He was very wrong. In 1998, 21.8 per cent of Australian aged 14 and over smoked every day. In 2004, this had fallen to 17.4 per cent a 20 per cent fall in seven years. In fact smoking has been falling almost every year since the early 1960s, when just shy of 60 per cent of men and 35 per cent of women smoked. If we keep up the recent rate of decline, smoking will disappear in about twenty eight years, after perhaps a final endgame decade of being a totally marginalized behaviour that people will stare at in disbelief.

The Costello budget signaled a major shirt in government policy by including $25 million over four years for an anti-smoking campaign. $6.25 million a year will buy a modest campaign that will, on past form, punch well above its weight. It will grease the rails for the brakeless train of declining smoking, accelerating the decline. But let’s not forget that the government receives around $5.4 billion a year in tobacco excise, including over $100 million from sales to the children it says it will target in this campaign. Its new campaign is the equivalent of one tenth of one percent of the money it pulls in from smokers. Cynics will see this as derisory. Others will hope it will be the first step in the government reclaiming Australia’s reputation as the world’s best example of reducing deaths from smoking. (In 1993, Philip Morris’ Australian chief wrote to his head office ‘Australia is a template for anti-smoking groups in other countries. Our goal is … to destroy that template.’)

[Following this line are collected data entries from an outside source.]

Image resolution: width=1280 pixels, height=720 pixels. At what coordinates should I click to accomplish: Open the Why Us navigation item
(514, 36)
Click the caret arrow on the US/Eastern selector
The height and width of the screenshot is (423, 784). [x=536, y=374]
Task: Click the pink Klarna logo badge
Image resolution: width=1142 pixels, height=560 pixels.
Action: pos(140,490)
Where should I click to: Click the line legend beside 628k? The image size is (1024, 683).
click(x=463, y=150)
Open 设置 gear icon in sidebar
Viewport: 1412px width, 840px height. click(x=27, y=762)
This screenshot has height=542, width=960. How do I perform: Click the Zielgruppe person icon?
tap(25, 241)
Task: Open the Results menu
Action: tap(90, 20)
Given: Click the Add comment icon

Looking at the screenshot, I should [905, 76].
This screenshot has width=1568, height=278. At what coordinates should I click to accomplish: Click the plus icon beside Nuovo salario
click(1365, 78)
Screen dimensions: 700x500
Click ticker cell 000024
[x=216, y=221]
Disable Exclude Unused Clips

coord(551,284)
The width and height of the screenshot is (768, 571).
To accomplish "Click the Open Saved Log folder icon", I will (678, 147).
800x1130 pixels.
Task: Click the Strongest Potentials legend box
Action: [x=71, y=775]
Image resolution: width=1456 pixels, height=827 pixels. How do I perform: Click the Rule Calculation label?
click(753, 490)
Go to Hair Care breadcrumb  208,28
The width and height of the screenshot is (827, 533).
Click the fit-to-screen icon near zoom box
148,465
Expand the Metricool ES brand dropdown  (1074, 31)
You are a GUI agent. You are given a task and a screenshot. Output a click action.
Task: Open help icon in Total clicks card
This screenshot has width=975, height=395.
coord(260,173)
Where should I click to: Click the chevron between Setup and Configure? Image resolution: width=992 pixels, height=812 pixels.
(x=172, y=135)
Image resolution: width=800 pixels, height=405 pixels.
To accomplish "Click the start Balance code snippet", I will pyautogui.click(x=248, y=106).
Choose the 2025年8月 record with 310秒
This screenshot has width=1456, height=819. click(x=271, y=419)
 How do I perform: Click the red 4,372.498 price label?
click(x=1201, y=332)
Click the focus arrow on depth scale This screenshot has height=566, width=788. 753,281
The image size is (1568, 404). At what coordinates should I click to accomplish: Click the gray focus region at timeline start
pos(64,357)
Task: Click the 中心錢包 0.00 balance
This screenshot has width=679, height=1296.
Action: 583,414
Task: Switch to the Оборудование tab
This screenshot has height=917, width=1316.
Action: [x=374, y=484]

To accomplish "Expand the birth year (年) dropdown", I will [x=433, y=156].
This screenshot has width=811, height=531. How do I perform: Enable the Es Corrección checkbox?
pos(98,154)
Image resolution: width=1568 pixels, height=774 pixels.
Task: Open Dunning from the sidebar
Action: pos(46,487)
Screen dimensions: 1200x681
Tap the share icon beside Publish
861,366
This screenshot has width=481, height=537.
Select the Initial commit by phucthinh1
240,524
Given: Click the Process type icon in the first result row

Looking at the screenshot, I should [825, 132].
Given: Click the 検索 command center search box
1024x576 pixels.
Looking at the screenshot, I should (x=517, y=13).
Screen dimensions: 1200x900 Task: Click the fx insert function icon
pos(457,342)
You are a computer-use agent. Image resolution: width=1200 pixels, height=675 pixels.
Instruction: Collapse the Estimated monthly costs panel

Smoking Cessation for Youth Project

Smoking Cessation for Youth Project

The recent declines in smoking have been driven by a combination of factors, some of which the Federal Government can take credit for. After lobbying from health groups, Costello changed the way tobacco was taxed, with the move from a weight-based regime to a stick-based tax driving the price up, and consumption down (an internal Australian industry document says ‘the most certain way to reduce consumption is through price’). It has deregulated nicotine replacement therapy, allowing massive direct-to-consumer anti-smoking messages in the form of advertising. And it has supported the introduction of in-your-face pictorial pack warnings that will unsettle smokers’ denials from next year. But in the last five years it has been the states which have done most of the campaigning.

The new federal commitment is very welcome, but it comes with a worrying package: it targets youth smoking. For fifteen years I have edited the world’s highest ranking research journal publishing tobacco control. The global research community has known for years that almost all overtly ‘youth oriented’ campaigns fail. These efforts typically feature wholesome youths earnestly proclaiming they choose not to smoke, or elite athletes bowling us over with the amazing news that they don’t smoke. These messages are wringing wet with subtexts that ‘this is a memo from your parents’ and are a complete turn-off to any self-respecting youth. Most telling of all, both British American Tobacco and Philip Morris invest heavily in such campaigns, knowing full well that they do nothing to impact on youth sales.

What drives youth smoking down most is adult-oriented quit messages, restrictions on where you can smoke, high prices and the overall changing cultural tide against smoking. If you smoke to look adult, and begin to realize that fewer and fewer adults smoke, smoking fast becomes a badge of adolescence: the equivalent of saying you’re into Avril Lavigne.

The new commitment is good news and will save many lives, but health groups must do an Oliver Twist and ask for more. The government puts half a billion into illicit drug control which kills a small fraction of those claimed by tobacco.